[start]

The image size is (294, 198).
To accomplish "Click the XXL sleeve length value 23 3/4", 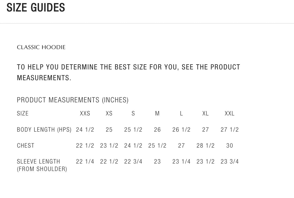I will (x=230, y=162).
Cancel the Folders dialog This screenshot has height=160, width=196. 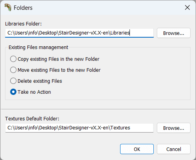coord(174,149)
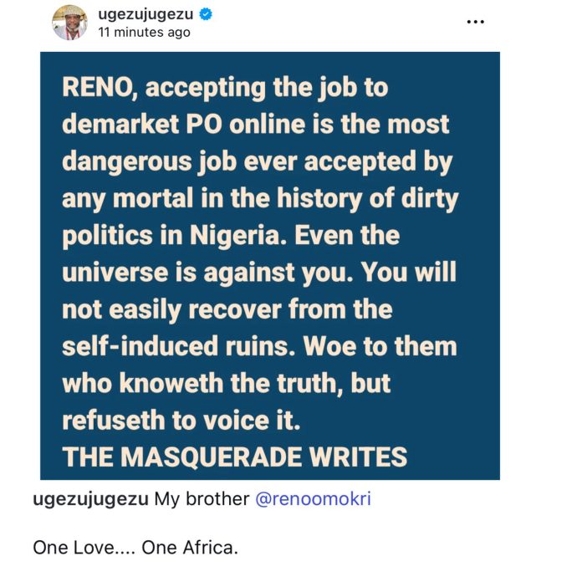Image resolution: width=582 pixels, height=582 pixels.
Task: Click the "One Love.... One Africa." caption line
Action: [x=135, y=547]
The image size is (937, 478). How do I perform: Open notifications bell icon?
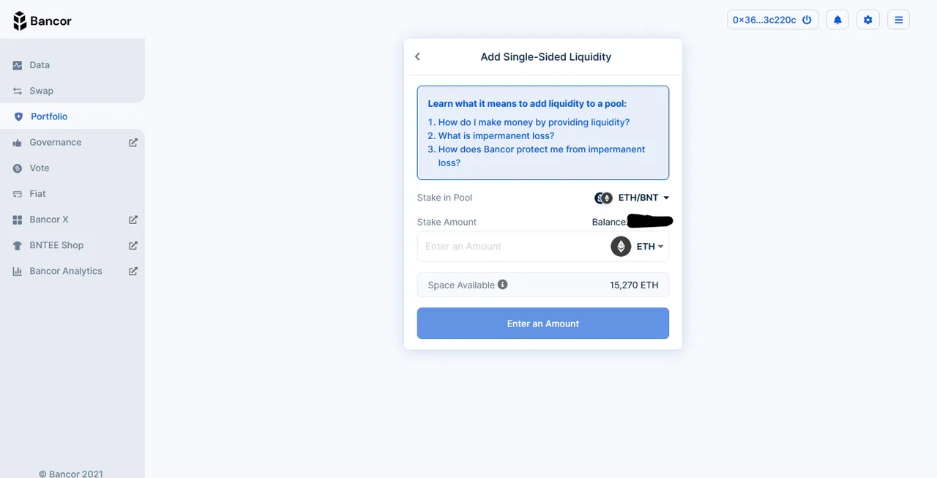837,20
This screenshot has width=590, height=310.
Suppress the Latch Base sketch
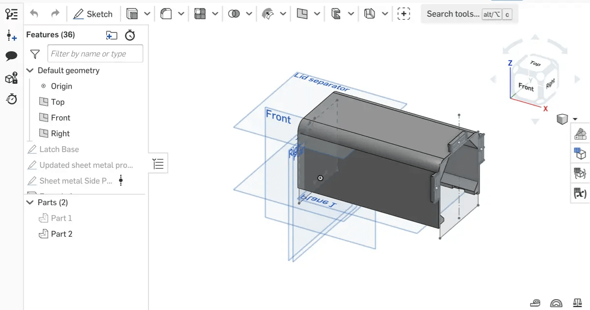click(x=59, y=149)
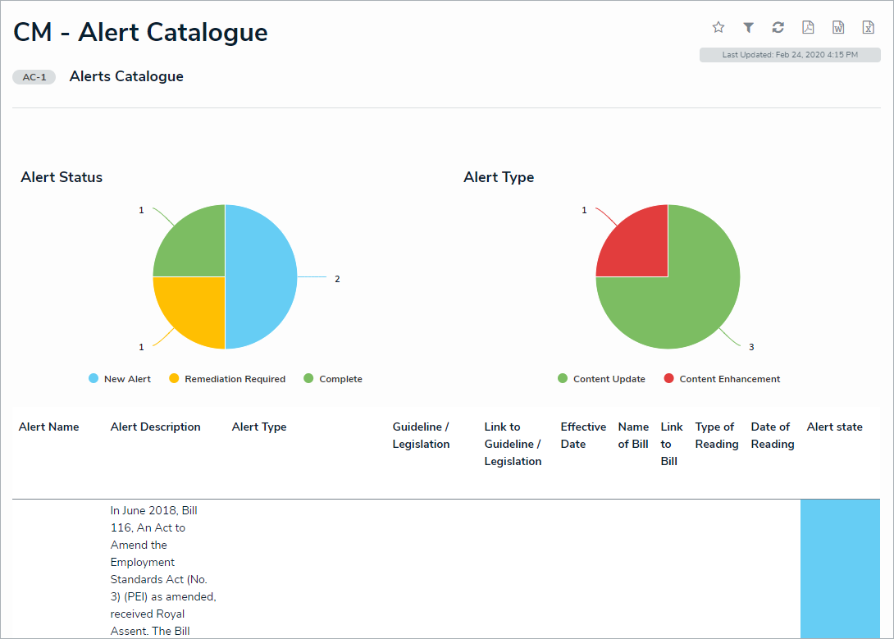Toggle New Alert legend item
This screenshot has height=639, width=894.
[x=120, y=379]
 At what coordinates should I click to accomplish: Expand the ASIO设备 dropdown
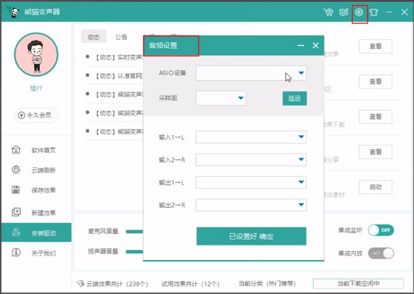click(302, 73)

[end]

→ **GOAL**:
Copy out the rows from the line containing "At what coordinates" through the last row, keeping every word as it appears, and leave out the pictures.

→ **OUTPUT OF THE EXERCISE**:
 At what coordinates should I click to accomplish: Expand the ASIO设备 dropdown
click(302, 73)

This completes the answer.